第16話「訓練」
クレアの訓練は昼夜を問わず連日行われた。
昼間はローランの指導のもと、馬に乗る訓練。シャナを本部に待機させ、王都の外れにある草原で朝から夕方にかけて馬を駆った。
最初の頃は馬に跨ることさえ満足にできずにいたクレアだったが、その人並み外れた運動神経の高さと安定したバランス感覚ですぐにコツをつかみ、ほぼ3日間で一人で早駆けができるまでに至っていた。
「飲み込みが早いな」
クレアと一緒に馬を駆るローランが、ぴったりと寄り添うようについてくる彼女の手綱さばきに舌を巻く。
まだまだ本気のローランには程遠いが、任務に支障をきたすほどの遅さではない。
(これなら、馬上訓練もできそうだな)
馬は何よりもバランス感覚が大事だと言われている。
これほど巧みに馬を乗りこなすクレアの安定性は抜群であった。それは戦いにおいても重要なファクターでもある。彼女の卓越した反射神経ならば、馬上での剣戟も可能かもしれない。

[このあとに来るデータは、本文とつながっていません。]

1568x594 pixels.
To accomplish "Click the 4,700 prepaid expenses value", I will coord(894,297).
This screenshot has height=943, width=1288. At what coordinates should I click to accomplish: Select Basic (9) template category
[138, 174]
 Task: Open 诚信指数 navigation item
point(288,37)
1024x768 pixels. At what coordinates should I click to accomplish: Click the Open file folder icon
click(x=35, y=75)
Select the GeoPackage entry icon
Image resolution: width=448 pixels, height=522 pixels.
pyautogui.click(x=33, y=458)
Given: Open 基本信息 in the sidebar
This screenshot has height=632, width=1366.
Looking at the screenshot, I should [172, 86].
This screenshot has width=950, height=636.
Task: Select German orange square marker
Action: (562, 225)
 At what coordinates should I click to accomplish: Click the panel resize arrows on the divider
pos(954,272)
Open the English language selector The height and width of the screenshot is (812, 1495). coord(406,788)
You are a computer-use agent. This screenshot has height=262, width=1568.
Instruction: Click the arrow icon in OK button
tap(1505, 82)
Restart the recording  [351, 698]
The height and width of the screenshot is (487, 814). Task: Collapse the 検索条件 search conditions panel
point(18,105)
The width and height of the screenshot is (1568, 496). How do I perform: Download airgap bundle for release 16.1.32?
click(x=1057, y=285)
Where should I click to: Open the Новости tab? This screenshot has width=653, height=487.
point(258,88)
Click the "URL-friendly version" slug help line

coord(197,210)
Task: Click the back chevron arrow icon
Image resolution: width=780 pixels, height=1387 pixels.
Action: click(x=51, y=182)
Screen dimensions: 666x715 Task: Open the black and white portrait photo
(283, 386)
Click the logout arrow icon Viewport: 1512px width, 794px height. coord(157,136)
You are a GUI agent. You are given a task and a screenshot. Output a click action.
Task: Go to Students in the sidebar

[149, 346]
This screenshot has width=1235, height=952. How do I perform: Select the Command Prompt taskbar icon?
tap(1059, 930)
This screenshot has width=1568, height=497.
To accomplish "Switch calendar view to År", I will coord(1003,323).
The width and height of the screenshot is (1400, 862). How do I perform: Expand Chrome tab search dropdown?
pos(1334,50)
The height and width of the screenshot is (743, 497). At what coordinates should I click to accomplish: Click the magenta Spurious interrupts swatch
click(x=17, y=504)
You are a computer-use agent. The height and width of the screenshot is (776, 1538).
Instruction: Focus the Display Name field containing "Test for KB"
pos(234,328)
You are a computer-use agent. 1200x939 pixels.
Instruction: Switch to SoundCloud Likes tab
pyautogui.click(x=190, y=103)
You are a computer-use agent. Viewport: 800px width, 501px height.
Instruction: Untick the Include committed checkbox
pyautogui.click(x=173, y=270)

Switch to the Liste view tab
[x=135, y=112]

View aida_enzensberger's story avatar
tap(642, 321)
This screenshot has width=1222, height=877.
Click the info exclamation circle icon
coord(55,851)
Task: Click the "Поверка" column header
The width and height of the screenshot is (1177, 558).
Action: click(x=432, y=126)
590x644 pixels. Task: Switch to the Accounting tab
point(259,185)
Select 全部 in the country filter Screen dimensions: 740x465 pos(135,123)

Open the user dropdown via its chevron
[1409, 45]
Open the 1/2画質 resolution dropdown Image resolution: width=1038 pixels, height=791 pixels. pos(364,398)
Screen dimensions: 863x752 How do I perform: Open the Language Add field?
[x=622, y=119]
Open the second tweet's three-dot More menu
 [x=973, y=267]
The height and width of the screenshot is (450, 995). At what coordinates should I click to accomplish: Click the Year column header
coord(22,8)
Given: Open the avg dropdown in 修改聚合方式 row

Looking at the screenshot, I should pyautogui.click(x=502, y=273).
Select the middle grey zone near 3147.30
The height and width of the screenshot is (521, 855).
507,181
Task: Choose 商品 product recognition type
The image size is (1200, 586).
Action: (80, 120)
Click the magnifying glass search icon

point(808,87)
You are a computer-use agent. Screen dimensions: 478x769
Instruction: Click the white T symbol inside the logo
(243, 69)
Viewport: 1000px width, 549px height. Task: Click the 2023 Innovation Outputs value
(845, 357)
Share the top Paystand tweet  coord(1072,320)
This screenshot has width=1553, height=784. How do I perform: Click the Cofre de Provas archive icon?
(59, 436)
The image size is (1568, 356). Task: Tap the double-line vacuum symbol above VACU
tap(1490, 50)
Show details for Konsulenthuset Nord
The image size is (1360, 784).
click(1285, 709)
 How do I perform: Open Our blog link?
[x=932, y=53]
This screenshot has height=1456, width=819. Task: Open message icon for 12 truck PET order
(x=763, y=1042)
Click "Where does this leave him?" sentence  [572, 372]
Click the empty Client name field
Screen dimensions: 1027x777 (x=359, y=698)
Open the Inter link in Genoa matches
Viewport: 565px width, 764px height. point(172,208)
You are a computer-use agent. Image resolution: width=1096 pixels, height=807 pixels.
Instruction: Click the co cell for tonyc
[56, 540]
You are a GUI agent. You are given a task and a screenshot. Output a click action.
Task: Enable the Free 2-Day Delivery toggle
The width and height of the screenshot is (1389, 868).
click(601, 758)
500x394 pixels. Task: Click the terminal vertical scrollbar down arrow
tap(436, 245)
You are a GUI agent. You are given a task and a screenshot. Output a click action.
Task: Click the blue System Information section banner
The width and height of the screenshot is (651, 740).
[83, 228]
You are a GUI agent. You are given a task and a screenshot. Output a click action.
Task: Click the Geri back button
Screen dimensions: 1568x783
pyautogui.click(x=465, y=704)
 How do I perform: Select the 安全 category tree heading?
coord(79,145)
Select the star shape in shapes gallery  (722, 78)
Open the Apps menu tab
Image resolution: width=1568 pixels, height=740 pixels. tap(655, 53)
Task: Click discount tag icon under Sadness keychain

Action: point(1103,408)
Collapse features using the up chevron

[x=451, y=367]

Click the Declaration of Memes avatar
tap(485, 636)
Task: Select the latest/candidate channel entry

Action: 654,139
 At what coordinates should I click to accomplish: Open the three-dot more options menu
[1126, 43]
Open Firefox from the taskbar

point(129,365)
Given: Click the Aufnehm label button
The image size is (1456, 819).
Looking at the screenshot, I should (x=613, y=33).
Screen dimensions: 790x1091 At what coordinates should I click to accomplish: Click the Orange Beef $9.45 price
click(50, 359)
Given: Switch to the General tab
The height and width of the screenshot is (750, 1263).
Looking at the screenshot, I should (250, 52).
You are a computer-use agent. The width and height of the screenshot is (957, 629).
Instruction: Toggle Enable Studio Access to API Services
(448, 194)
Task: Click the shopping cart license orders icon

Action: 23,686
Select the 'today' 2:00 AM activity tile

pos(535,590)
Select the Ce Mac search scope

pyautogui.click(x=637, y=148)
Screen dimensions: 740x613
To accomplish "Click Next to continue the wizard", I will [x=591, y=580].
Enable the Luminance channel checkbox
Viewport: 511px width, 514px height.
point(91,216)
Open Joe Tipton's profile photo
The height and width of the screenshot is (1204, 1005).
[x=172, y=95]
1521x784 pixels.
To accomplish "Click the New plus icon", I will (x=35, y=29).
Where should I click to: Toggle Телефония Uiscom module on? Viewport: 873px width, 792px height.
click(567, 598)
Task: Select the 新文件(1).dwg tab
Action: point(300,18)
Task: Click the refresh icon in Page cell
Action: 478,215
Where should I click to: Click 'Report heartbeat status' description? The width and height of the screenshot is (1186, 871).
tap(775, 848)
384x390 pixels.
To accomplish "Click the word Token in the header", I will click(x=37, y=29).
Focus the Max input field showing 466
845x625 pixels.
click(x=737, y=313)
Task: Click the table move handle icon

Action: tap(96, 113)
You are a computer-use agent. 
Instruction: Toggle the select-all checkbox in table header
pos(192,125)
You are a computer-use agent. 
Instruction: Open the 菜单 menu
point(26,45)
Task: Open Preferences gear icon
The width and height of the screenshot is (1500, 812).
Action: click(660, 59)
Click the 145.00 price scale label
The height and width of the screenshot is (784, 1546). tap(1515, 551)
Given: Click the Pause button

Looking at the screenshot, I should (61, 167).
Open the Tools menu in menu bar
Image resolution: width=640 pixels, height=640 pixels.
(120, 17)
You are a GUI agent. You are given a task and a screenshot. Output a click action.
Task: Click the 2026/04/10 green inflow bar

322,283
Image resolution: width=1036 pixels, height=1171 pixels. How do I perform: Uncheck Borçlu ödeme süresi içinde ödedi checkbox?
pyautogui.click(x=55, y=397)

ローランは隣で一緒に駆け抜けるクレアの姿を見つめながら、そんなことを思っていた。
夕方になると、今度はシャナが鍛錬場でクレアを鍛え上げた。
新人だとて容赦はない。
馬の訓練でクタクタになった身体に鞭打ち、クレアはシャナと打ち合った。
打ち合ったと言えば聞こえはいいが、実際はクレアの剣戟をシャナが軽く剣であしらうといったものである。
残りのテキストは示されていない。